Skip to yearly menu bar Skip to main content


Poster

Contrasting Multiple Representations with the Multi-Marginal Matching Gap

Zoe Piran · Michal Klein · James Thornton · Marco Cuturi


Abstract: Learning meaningful representations of complex objects that can be seen through multiple ($k\geq 3$) views or modalities is a core task in machine learning. Existing methods extend the InfoNCE loss, originally designed for paired views ($k=2$), either by instantiating $\tfrac12k(k-1)$ InfoNCE pairs, or by using reduced embeddings, following a \textit{one vs. average-of-rest} strategy. We propose the multi-marginal matching gap (M3G), a radically different loss that borrows tools from multi-marginal optimal transport theory (MM-OT).
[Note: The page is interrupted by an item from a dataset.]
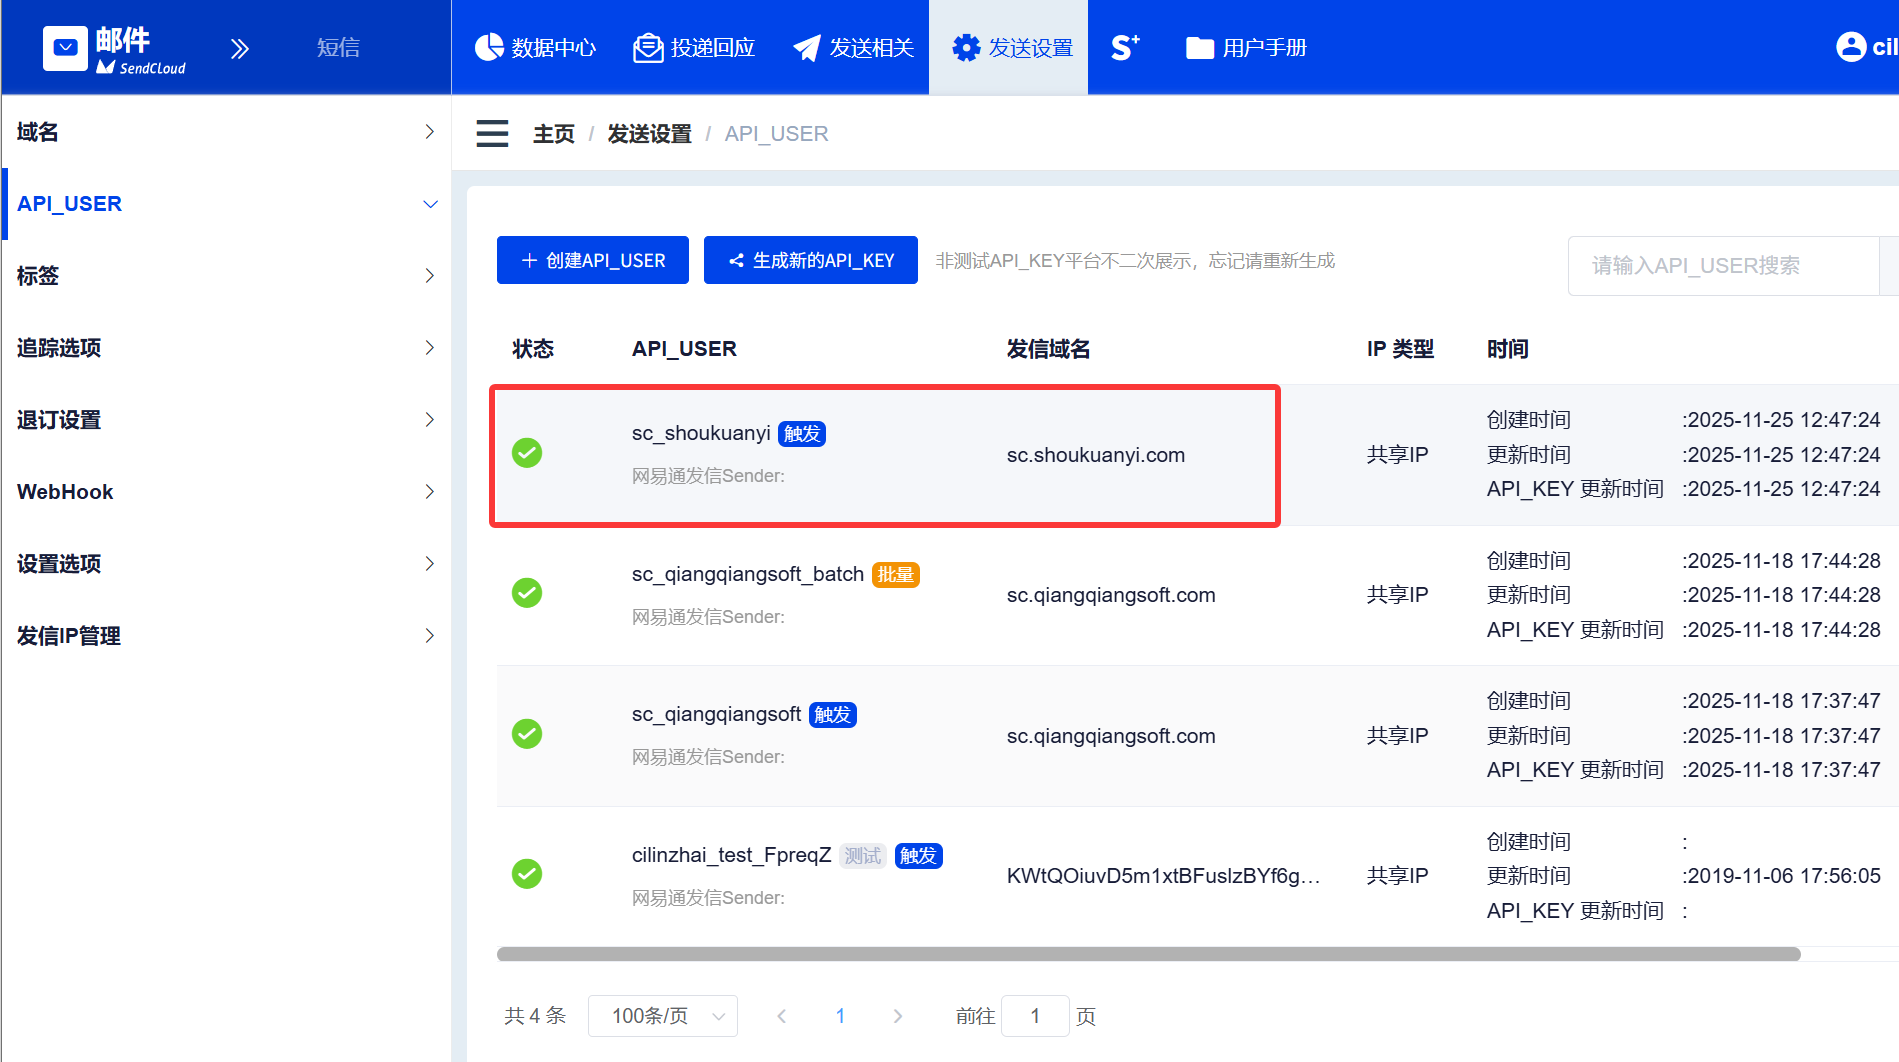Click the SendCloud mail logo icon
The height and width of the screenshot is (1062, 1899).
pyautogui.click(x=66, y=48)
Given $n$ points, each seen as a $k$-tuple of embeddings, our loss contrasts the cost of matching these $n\times k$ vectors $k$-tuples at a time to the MM-OT polymatching cost. While the exponential complexity (w.r.t. number of views $k$) of the MM-OT problem may seem daunting, our experiments show that the multi-marginal Sinkhorn algorithm can easily solve such problems for $k=3\sim 6$ views. Additionally, and thanks to Danskin's theorem, the gradient of the M3G loss can be recovered without running a backward pass. Our experiments demonstrate performance improvements over multiview extensions of InfoNCE, for both self-supervised and multimodal tasks.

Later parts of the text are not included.